Mayor Martin J. Walsh this week announced the city’s plans to expand the Tuition-Free Community College Plan, which pays for community college tuition and mandatory fees for income-eligible Boston Public School graduates. Though the plan was initially designed to pay for students who attended Bunker Hill Community College or Roxbury Community College, the city is now considering including Quincy College and Mass Bay Community College as well, Walsh said.

This is not the first expansion of the Tuition-Free Community College Plan. When it was first announced in April, the plan’s eligibility guidelines required applicants to have a 2.2 GPA and need no developmental classes. In response to public feedback, the Mayor’s Office of Workforce Development, which administers the plan, broadened the guidelines to include students who had a 2.0 GPA and needed no more than three developmental classes.

Mayor Walsh with two staff, standing in front of projection screen
Mayor Walsh and OWD staff at the White House’s community college summit.
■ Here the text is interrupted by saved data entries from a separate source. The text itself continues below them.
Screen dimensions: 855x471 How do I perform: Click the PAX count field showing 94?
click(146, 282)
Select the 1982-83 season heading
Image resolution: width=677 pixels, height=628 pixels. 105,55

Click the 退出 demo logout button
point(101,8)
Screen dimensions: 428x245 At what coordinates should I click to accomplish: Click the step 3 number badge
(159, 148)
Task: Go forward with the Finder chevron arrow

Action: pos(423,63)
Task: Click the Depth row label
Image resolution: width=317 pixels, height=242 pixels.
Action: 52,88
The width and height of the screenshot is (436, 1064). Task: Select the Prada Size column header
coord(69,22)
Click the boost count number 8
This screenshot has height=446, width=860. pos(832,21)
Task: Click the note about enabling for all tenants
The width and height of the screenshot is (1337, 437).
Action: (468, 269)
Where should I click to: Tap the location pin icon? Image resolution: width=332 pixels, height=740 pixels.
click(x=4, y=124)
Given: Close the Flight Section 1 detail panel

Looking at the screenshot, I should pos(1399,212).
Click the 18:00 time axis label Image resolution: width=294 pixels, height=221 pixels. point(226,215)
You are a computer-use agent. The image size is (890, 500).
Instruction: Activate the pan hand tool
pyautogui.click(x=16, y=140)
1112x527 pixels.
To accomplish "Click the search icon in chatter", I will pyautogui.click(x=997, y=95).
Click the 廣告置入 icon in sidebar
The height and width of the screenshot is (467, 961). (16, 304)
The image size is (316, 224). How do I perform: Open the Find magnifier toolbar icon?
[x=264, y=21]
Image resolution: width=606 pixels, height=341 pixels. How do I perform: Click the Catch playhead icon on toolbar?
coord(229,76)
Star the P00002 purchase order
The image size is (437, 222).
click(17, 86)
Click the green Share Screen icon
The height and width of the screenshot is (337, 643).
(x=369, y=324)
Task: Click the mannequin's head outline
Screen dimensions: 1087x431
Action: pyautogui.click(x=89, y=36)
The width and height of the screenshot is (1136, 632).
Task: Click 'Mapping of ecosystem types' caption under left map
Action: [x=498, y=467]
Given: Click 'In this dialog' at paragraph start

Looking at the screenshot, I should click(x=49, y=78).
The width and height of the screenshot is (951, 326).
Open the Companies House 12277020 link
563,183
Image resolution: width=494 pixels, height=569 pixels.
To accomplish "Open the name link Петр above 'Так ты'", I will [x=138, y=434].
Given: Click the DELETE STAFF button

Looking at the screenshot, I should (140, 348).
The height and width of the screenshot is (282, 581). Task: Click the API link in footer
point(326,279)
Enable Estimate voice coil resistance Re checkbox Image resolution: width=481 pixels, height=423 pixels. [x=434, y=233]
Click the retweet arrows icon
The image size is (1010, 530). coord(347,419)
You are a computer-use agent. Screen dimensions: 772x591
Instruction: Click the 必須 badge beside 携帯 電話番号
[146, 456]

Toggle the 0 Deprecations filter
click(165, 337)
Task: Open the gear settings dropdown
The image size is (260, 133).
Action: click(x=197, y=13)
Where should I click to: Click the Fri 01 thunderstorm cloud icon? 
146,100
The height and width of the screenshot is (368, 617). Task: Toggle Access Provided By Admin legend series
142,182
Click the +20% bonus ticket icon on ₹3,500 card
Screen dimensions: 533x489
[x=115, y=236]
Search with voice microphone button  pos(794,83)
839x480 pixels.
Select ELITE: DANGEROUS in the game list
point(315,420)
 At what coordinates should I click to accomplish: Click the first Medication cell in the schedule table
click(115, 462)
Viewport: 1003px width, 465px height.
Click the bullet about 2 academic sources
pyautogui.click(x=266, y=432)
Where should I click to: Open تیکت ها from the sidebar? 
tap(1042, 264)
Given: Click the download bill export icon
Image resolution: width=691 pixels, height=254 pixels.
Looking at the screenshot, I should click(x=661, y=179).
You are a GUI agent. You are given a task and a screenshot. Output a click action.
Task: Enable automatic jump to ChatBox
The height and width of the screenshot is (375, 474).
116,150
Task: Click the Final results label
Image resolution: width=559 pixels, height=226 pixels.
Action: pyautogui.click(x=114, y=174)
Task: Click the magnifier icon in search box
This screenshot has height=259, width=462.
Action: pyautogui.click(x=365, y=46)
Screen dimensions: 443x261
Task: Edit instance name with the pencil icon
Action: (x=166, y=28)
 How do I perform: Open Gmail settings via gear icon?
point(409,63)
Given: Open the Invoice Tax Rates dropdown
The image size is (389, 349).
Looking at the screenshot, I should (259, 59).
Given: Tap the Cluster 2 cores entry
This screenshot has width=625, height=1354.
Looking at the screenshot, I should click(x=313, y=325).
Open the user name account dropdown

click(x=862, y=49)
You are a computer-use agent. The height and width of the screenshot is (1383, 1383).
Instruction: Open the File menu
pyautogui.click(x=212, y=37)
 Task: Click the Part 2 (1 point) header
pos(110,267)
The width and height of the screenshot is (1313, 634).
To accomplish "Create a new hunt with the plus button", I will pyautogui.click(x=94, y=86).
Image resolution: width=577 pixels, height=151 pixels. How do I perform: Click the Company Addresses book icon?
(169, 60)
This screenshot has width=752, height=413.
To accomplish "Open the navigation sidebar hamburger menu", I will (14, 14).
In a panel discussion held at the White House today, Mayor Walsh championed free and accessible college as a powerful intervention in social challenges like income inequality, crime, and criminal justice reform.

“We need to do more on the front end,” he said. “Because education is the way out of all that.”

Walsh identified two immediate obstacles that the Tuition-Free Community College Plan seeks to address:

  1. Too many BPS graduates are not going on to college.
  2. Community colleges struggle with graduation rates.

The plan, in turn, offers two solutions:

  1. Promote community college by making it more affordable.
  2. Pair participants with Success Boston coaches, who can help students make the transition to college and stay on track toward completion.

“We’re putting a big spotlight on graduation, on college, as a real opportunity for folks for the economy of the future,” Walsh said.

The panel discussion was part of the White House “Community College Convening” event, which highlighted best practices in community college reform and brought together stakeholders form across the country. Jerry Abramson, deputy assistant to President Obama and director of intergovernmental affairs at the White House, moderated the panel and called Boston’s Tuition-Free Community College Plan “a model” for other communities.

“If Boston can do this,” Walsh said, “other places can do this.”

Watch Mayor Walsh discuss the plan on the White House panel.

 

 

 

Translate »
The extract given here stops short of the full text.